Potter leaves shortly after, and Draco stays in the garden for some time, staring out at the lake, lost in thought.

^^^^^

The next time the day resets, with the now familiar blur, it strikes Draco – hard – that he can do anything he wants now, without consequence. Try anything. Be anyone. No crime will stick; no punishment will hold longer than a day and a night. He could . . . He could . . .

He visits the family's largest greenhouse. It hasn't been tended in months, and he can barely get the door open. He has to fight his way in, through tangled overgrowth.
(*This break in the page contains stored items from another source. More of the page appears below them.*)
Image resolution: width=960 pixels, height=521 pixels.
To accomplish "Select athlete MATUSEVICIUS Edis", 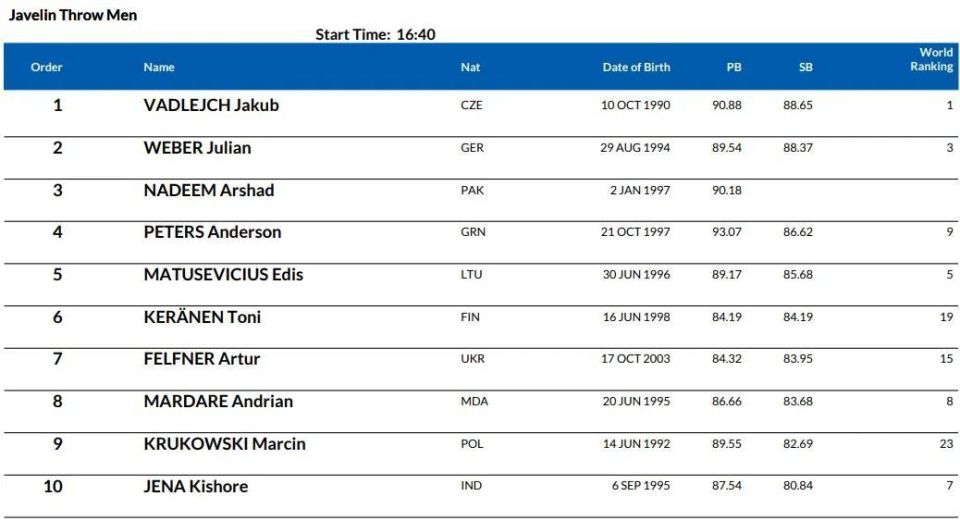I will pyautogui.click(x=223, y=274).
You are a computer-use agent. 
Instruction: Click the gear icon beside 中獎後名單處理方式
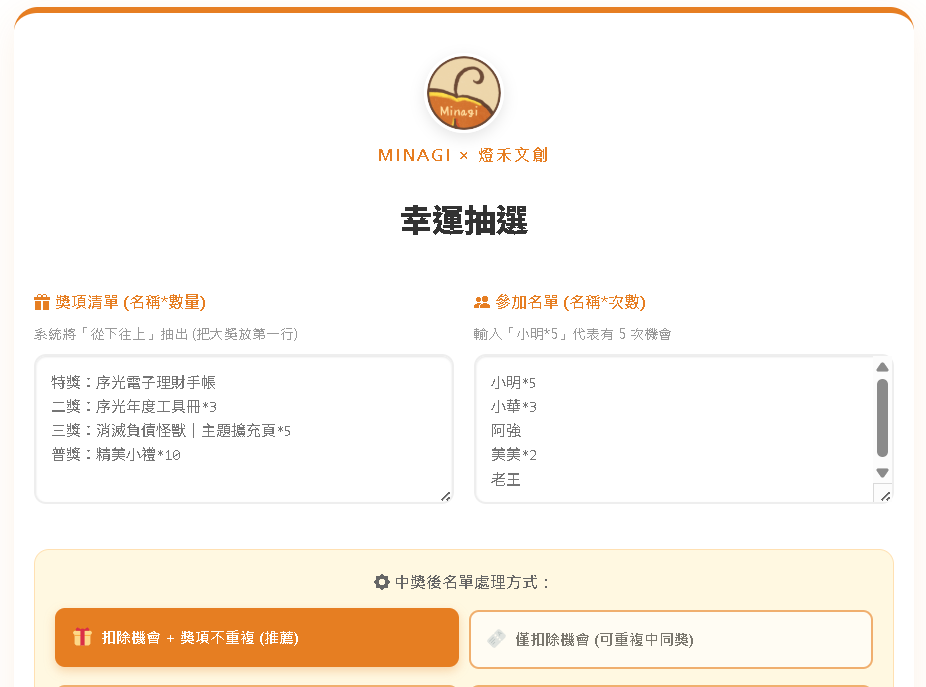point(381,582)
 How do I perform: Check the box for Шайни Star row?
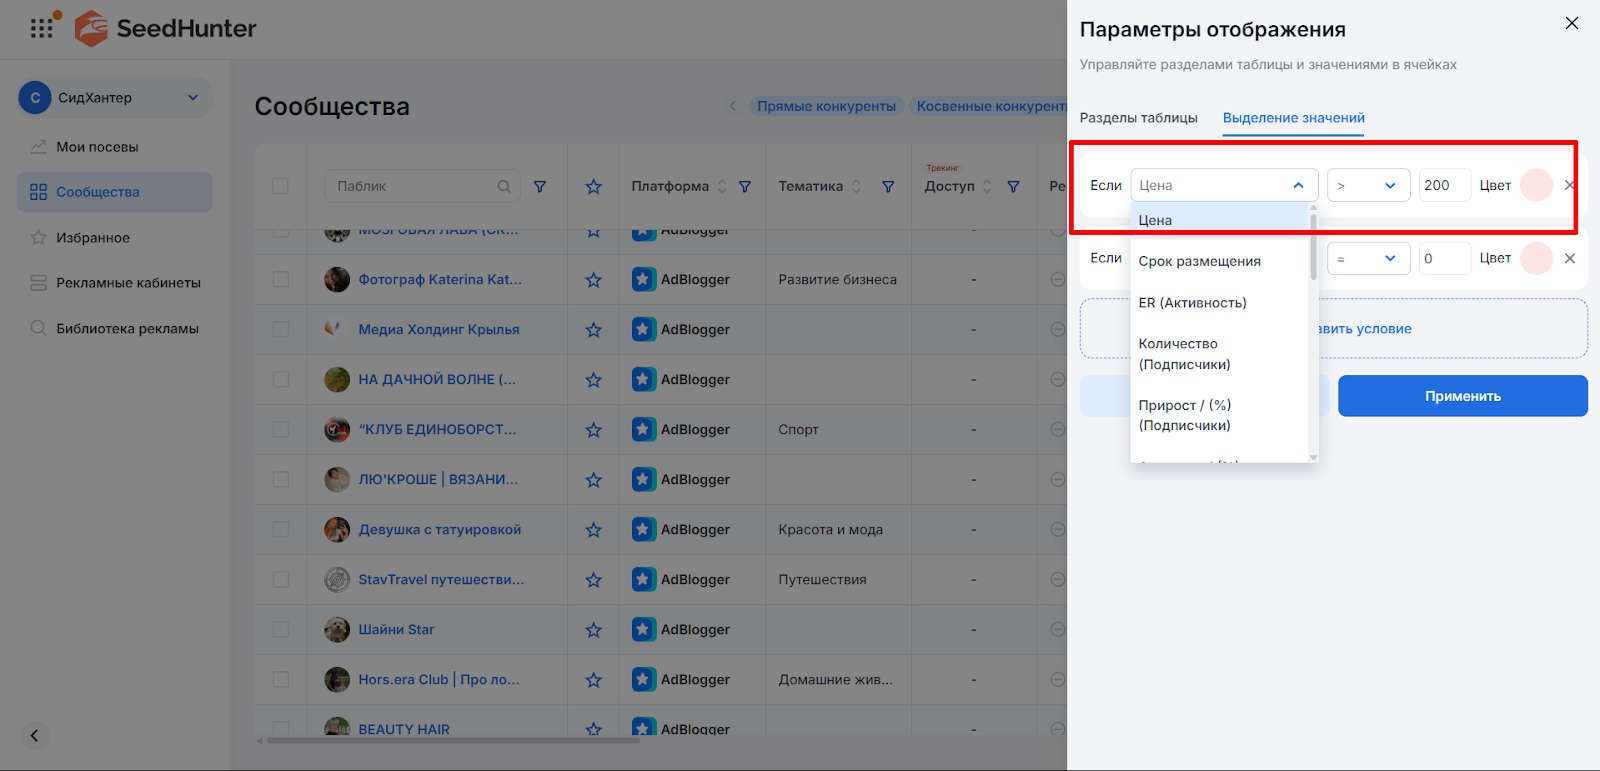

It is too hot inside, and it stinks of rotting vegetation and sweat. He thinks he could enjoy cutting it back, taking control of the rioting plantlife, but what would be the point? He'd only wake up the next day with it all undone, a jungle springing up each morning without end. He shakes himself; he's not trapped. He's just . . . paused. And it's not going to make a difference, in the grand scheme of things, if today he doesn't try to free himself from the loop.

He finds the plant he's looking for with a struggle, and he's forgotten to bring any tools with him, so he has to use his fingernails to pinch through the stalks, gathering a large, unwieldy bunch of green stems and tight, unopened buds. He fights his way back out, shutting the door with a click, and the plants close around themselves, blocking the doorway back up as if he'd never been there.

He spends the day quietly, sitting in front of Harry's parents' graves.

There are more visitors than he'd expected, a steady stream, and at first he sits very stiff and still, waiting to be abused and removed. But apart from quick, curious glances, no one bothers him, and after a tense hour or so he relaxes, mind drifting away. It is warm, and quiet, and he feels curiously welcome and at peace here, with his flowers resting lightly in his lap.

When darkness falls, he tries to rise, and it takes him a few goes – his muscles have seized up, and his neck protests. The grave site is lit by fireflies, and the night is alive with the song of crickets. Owls hoot softly in the blackness. Draco picks up his flowers and scatters them on the graves. Nocte rosis – night roses. The unassuming buds have bloomed open, exposing their vivid, golden hearts, and the scent is incredible.

Draco stands and breathes it in, and hopes that if anything of Potter's parents still remains, they see him and . . . what? Forgive him? He doesn't want forgiveness. But does he need it? Not from Potter's parents, no. But from Potter himself? The thought comes to him unbidden, but it takes root, twisting in his gut and putting out tendrils.